Give us what we need

December 1, 2000

Last week I promised yet another column of holiday gift suggestions. I’d been talked into reviewing three digital video cameras as possible presents for business travelers. But never mind.

No sooner had I received one of the products did I get a frantic e-mail from a publicist that the gizmo was “in high demand” and insisting I return it in a flash. The other device arrived without a disk, while the third is apparently not being used by anyone right now, so what does it matter?

Bottom line, for all of you publicists reading this column, is this: I’m not going to review the Canon Elura 2MC (price: $1,799) because I don’t have enough time. Besides, I don’t think I can talk my readers into shelling out that kind of money for a camera. I will, however, evaluate the Leica Digilux 4.3 (price: $699) once the disks arrive – and I’ll also check out the ixla Digital SuperPro 640 (price: $99) once I can interview someone who has actually used it.

What does this have to do with anything? Well, coincidentally, this candid columnist snapshot coincided with the publication of another story in which I criticized the airline industry for widening what I called the digital ‘gap’ between it and travelers.

Let me start with what is apparently some good news. The week of my tirade, American Airlines announced it would introduce a mobile check-in service aimed at speeding up the boarding of flights at the three busiest airports in which it operates – O’Hare in Chicago, LaGuardia in New York and Dallas/Fort Worth.

Coincidence? Perhaps.

When readers weighed in on the debate, they agreed that there was no excuse for the digital gap and that it was up to the carriers to close it. Even the airline insiders I heard from grudgingly admitted that there’s no reason to be running on antiquated mainframes at the start of the 21st Century.

As I pondered the ill-fated gift column and the reactions from the digital gap story, the issue suddenly exposed itself. Weren’t we in some ways complaining about the same thing?

Aren’t the publicists who are pushing the gadgets – and here I really mean to single out my friends at Canon – trying to give travelers what they want to rather than what business travelers need?
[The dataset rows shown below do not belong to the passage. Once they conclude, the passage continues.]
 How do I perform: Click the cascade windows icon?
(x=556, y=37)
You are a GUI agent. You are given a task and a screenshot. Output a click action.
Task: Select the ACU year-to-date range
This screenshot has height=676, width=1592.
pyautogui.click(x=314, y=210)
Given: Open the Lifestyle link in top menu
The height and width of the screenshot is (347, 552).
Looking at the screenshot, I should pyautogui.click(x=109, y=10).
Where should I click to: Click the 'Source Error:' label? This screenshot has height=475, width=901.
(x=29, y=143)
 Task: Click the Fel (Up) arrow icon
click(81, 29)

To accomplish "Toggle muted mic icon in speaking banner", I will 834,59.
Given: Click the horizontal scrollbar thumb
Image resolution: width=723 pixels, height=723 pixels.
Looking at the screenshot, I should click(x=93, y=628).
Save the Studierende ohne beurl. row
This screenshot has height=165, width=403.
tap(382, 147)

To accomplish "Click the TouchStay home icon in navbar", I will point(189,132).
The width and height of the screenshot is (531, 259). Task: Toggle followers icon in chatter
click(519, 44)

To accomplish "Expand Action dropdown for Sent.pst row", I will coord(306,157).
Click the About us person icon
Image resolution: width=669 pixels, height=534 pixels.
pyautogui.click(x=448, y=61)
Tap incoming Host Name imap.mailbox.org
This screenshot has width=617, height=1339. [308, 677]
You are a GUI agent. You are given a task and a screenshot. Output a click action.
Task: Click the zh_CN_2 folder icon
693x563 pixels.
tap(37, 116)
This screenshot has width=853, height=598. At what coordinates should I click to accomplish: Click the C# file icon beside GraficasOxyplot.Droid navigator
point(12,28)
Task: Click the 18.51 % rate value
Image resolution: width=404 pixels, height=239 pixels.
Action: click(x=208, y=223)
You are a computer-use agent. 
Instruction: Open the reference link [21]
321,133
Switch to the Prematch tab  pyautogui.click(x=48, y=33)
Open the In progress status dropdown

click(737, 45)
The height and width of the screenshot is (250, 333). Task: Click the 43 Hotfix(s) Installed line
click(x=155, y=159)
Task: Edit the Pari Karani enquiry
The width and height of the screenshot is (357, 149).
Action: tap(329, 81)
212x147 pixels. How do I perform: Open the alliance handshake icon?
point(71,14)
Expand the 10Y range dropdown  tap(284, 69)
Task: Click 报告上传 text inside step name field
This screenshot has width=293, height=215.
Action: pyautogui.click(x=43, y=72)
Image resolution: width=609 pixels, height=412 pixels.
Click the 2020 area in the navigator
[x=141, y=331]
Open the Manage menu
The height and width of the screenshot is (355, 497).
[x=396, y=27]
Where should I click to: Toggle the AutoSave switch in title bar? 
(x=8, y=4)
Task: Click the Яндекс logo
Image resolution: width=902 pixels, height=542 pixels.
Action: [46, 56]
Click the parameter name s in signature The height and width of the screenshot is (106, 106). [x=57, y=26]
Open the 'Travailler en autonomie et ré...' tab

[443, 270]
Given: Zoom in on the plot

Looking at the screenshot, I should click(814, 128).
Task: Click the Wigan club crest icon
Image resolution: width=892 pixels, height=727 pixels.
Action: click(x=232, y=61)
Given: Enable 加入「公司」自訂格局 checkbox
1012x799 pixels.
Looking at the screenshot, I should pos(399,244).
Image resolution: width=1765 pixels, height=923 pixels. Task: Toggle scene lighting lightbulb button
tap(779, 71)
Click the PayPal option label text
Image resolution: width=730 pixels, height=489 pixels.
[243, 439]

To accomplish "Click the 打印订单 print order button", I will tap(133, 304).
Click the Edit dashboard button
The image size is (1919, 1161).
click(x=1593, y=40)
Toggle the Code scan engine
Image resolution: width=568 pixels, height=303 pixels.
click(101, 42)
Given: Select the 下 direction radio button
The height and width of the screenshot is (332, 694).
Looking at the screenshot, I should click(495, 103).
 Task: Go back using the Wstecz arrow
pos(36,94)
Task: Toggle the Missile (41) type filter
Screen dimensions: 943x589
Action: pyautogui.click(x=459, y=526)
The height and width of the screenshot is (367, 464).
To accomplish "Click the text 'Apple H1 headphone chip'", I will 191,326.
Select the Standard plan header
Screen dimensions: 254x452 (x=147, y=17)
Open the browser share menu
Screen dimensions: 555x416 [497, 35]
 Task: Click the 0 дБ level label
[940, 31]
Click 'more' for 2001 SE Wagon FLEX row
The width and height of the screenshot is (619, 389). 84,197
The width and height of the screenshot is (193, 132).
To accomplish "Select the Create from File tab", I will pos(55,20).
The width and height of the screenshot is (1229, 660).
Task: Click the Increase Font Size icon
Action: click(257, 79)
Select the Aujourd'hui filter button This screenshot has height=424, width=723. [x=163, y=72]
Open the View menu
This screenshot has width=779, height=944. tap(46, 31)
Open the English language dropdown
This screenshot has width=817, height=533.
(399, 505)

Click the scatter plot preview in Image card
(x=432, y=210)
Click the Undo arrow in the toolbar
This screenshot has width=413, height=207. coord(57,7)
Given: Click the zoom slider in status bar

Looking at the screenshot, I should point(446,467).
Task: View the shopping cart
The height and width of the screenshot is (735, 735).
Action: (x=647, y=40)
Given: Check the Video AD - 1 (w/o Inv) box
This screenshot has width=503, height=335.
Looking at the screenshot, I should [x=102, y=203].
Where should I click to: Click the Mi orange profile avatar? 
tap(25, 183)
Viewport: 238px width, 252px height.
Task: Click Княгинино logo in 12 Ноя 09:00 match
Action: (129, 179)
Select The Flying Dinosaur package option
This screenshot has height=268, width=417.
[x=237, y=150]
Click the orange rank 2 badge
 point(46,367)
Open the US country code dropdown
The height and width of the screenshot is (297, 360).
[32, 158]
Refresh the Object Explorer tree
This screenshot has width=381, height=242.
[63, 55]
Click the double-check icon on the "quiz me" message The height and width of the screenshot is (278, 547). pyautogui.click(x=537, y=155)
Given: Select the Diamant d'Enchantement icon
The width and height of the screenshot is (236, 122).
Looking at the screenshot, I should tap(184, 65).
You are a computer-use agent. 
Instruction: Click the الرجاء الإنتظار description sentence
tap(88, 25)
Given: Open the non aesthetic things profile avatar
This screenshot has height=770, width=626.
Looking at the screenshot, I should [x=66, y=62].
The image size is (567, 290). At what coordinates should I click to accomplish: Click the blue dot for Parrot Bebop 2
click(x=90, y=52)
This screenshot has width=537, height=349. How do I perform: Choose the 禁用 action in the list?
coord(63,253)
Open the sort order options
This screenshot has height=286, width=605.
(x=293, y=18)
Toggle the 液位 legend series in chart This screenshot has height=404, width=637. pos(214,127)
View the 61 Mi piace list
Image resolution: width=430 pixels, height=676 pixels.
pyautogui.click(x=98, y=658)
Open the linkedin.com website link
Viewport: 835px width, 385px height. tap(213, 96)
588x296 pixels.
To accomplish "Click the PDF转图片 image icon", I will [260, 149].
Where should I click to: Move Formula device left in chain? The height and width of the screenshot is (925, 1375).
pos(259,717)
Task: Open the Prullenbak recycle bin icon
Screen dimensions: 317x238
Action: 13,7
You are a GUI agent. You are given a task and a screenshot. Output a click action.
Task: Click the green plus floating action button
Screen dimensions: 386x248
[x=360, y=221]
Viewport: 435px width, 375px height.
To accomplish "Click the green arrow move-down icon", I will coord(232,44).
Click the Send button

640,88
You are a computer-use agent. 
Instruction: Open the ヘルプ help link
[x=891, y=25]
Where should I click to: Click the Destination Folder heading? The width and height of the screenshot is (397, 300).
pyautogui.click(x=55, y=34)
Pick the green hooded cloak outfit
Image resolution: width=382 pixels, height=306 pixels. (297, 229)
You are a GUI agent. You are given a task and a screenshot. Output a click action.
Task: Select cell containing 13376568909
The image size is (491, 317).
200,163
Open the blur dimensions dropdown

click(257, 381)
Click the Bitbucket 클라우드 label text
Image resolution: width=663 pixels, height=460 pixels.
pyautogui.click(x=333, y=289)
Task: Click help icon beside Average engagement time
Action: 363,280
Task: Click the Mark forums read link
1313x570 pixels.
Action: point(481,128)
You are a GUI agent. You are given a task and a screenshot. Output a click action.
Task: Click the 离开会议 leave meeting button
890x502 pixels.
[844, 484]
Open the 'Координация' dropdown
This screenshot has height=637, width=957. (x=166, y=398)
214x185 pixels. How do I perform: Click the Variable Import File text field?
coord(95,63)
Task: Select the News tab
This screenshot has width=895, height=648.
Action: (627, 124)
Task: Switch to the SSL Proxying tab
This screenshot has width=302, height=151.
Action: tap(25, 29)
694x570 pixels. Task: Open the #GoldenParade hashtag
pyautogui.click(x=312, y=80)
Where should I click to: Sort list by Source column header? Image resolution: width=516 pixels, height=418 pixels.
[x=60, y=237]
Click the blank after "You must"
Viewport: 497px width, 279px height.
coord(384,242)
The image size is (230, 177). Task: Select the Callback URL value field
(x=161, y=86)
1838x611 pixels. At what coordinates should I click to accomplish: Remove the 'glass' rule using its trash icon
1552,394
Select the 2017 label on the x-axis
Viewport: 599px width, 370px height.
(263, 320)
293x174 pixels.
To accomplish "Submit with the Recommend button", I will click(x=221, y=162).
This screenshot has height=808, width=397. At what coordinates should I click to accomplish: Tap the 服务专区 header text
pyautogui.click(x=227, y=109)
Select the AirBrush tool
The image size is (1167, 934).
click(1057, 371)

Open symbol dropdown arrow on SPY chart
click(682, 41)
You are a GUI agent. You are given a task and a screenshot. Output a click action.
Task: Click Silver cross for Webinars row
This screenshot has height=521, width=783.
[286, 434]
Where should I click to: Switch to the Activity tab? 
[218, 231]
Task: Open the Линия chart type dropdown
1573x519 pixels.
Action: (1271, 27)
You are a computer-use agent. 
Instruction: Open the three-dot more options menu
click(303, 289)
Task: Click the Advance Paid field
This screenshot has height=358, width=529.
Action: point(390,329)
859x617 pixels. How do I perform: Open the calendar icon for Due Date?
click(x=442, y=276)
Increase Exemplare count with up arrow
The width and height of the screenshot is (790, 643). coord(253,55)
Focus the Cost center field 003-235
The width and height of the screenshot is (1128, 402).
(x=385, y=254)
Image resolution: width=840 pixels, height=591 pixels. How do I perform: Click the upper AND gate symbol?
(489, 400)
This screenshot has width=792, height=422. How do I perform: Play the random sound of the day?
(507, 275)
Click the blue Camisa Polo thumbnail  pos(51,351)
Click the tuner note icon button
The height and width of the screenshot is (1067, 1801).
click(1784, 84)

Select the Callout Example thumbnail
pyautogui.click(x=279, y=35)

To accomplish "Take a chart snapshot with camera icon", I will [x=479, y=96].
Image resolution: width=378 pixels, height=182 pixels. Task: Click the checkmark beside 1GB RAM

I mean, let’s be honest here. Even with the bells and whistles that the pocketsize hybrid camcorder offers, it still is as pricey as a laptop and, and with all the peripherals, travels in a bag that airlines would count as a carry-on. Impressive though it may be, it probably represents the kind of gizmo that Canon wishes more affluent business travelers would buy, rather than the kind of product that readers of this column truly need.

In a similar way, the airline industry continues to offer travelers what they wish they asked for instead of what they need. (Among the amenities, as I’ve already pointed out, are cutting-edge wireless Internet access, ticket scanners that don’t always work, and Web sites that mask severely outdated systems.) At least that’s the assessment of Brooks Hurd, a frequent traveler based in San Luis Obispo, Calif., and numerous other travelers who wrote me to comment on the backward state of airline technology.

“The reservation systems … should be in museums,” he remarks. “Technologically, it’s the equivalent of delivering astronauts to the space shuttle in an ox cart.”

Joel Berman says airlines know how woefully inefficient their systems are and have resorting to low-tech, if not dishonest, methods of improving their on-time records.

“In Boston, Northwest Airlines actually turns the clocks ahead in the terminal in their zeal to get planes out on time,” he claims.

That wouldn’t surprise me, but would ultimately be difficult to prove.

So here’s the real question at hand: how much longer are travelers going to get marginally useful gadgets and technology thrown at them before they do something about it?

“How about our highly-paid congressional representatives?” asks reader Andy Maurer. “Can’t something be added to the traveler’s bill of rights? Can’t it be forced by legislation?”

Many have already given up hope.

“I estimate that we waste about two to three hours each day we have to deal with airlines and the airport,” says Kirk Robbins, a tour operator. “It is my opinion that the airlines do not give a damn about passengers, all they want to do is fill the seats with people that don’t know any better.”

Having an overpriced video camera thrown at us is really no different than being overwhelmed by useless technology at the airport or on the Web. It is someone else’s idea of what kind of technology travelers need. It is not our idea.

It is annoying, frustrating – even infuriating. But the reality is that frequent travelers have been conditioned to accept what they’re given. We don’t question it; instead, we fall in line like drones.

We obediently buy product ‘X’ – useless as it may be – and we believe the airline when it says its newest technology is for our own good rather than the good of its public image.

Maybe it’s time for us to do some of the thinking ourselves. Maybe it’s time to question the technology suppliers when they smugly declare that their latest amenities are offered strictly with us in mind.

One thing is for certain: we’ll be no worse off for second-guessing the big companies.